The opportunity was also taken to implement cooperation tools with public bodies in a local dimension, such as Co.re.com. (Regional Communications Committee, functional bodies of the AGCom, the Italian Communications Authority): indeed, some special conventions were signed, in order to facilitate the dissemination of information on the phenomenon according to a proximity criterion, without altering the powers conferred by law to the Authority – that are not delegable.
6. Concerning the labor law sector, the Authority issued an opinion on public administration interventions to prevent absenteeism, specifically concerning the introduction of biometric identity detection and access to video surveillance systems, replacing the various automatic detection systems.
The analysis was finalized to remove all the critical issues, and to obtain total compliance to the GDPR, starting from the correct use of the definitions, the principle of minimization of the tools used to monitor employees and the proportionality canon, as well as that of accountability.
Also, the Authority considered unlawful the control of the email account of the employee, after the termination of the employment contract: so, it was instructed all companies to remove email accounts attributable to identified or identifiable persons after the cessation of working relationship, and also to provide appropriate measures to prevent the display of incoming messages during the period in which the automatic system of e-mails is in operation.

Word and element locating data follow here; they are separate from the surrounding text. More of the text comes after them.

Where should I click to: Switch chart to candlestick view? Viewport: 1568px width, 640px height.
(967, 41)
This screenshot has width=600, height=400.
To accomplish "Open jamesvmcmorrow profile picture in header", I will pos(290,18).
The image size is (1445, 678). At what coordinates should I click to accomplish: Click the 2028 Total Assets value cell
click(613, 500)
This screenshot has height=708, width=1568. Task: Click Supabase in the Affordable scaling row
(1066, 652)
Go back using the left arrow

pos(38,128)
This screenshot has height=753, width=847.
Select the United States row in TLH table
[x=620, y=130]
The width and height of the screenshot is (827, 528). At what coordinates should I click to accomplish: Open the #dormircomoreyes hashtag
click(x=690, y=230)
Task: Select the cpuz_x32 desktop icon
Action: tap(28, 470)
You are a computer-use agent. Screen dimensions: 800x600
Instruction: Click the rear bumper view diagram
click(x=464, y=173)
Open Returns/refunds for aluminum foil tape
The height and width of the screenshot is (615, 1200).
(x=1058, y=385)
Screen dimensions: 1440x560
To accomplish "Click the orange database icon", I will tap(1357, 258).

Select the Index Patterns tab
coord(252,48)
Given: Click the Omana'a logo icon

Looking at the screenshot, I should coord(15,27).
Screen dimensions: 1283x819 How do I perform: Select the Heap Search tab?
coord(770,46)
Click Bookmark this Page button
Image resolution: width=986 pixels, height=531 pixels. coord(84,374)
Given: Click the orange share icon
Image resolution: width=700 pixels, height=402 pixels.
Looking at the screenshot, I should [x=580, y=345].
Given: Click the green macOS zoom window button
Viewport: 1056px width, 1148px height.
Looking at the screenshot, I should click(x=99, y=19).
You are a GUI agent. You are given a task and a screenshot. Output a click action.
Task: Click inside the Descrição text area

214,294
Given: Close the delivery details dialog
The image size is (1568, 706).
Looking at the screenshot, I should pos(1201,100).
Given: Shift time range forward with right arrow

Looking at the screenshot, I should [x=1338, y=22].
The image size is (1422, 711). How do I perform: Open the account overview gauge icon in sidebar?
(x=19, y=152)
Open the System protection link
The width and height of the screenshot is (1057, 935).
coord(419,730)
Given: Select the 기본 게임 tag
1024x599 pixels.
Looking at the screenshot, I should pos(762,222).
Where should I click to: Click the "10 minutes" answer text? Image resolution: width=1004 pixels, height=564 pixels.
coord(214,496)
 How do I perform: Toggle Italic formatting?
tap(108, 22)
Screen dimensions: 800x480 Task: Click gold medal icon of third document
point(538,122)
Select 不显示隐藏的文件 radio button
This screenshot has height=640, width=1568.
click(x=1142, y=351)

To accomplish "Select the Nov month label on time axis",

Specifically, as far as public administration is concerned, the Authority called on the administrations to respect the rules of proportionality and to balance obligations of acts disclosure and dignity of individuals. Some precise rules were established for the exercise of the civic access right and the Authority asked to adopt more safeguards for those who report illegal events occurred by using the tool of whistleblowing. For the new permanent census, the Authority also demanded to strengthen the security measures to protect a large amount of information collected, by improving the techniques of pseudonymization of data.